До собственного выноса предусмотрительный доктор дело не довёл.
Врежика выписали из больницы, и он без охоты снова вернулся в школу к своим старым прилипчивым подружкам. К заморским фигурам с трюнделями. К двойкам с тройками.
А что же отец-таксист?
Неужели забыл про свое коронное дам не дам?
Нет, не забыл.
Получив здоровенькое, чисто подштопанное своё чадушко из хирурговых рук, отец на всякий случай завёл сына за себя и дал полную волю своим страстям, мстительно швырнув хирургу в лицо с полсотни зелёненьких самой мелкой расфасовки.
«Должное отдают мелочью»!
Шурша и игриво балансируя, зелёное золото тесно устлало пол у хирурговых ног.
– Ты, – хищневато выговаривал отец, – тянул с операцией!
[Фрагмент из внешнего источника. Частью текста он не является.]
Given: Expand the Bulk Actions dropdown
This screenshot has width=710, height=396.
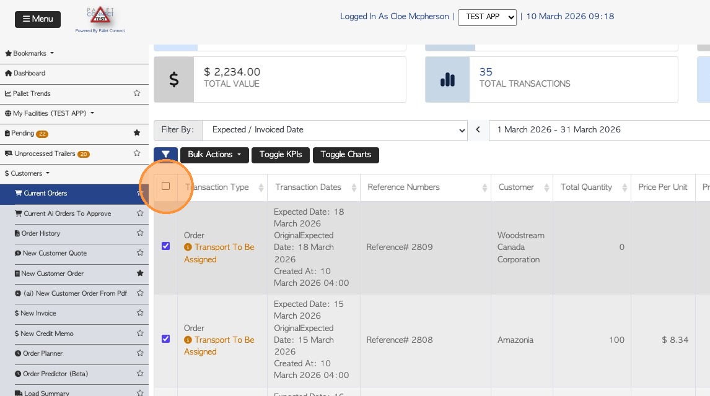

Боялся, что после операции я не дам. Но я чалавек чесни! Ты это запомни! Я твою таксу даю. Я бы сказал о тебе всё-о-о-о, что думаю! Но оч-чень «жаль окружающую среду» – ты вылитый белохалатни рэкетир! – и огнисто пробежался по весёлым зеленям, энергично втирая их каблуками в пол.
Уязвлённый хирург стоял в золотом кругу и не спешил из него выходить.
Благо, через секунду таксист хлопнул дверью.
В кабинете кроме самого толстуна хирурга никого больше не было.
Со вздохом он закрылся на ключ. Надвое переломился в поясе и кинулся подхватывать зелёнку с полу, будто с калёной сковороды.
Толстое, колодистое тело гнулось трудно.
Опустился на колени. Кряхтел, ползал, подбирал в аккуратную стопочку, умываясь солёным по`том.
Кто после этого скажет, что взятки сладки?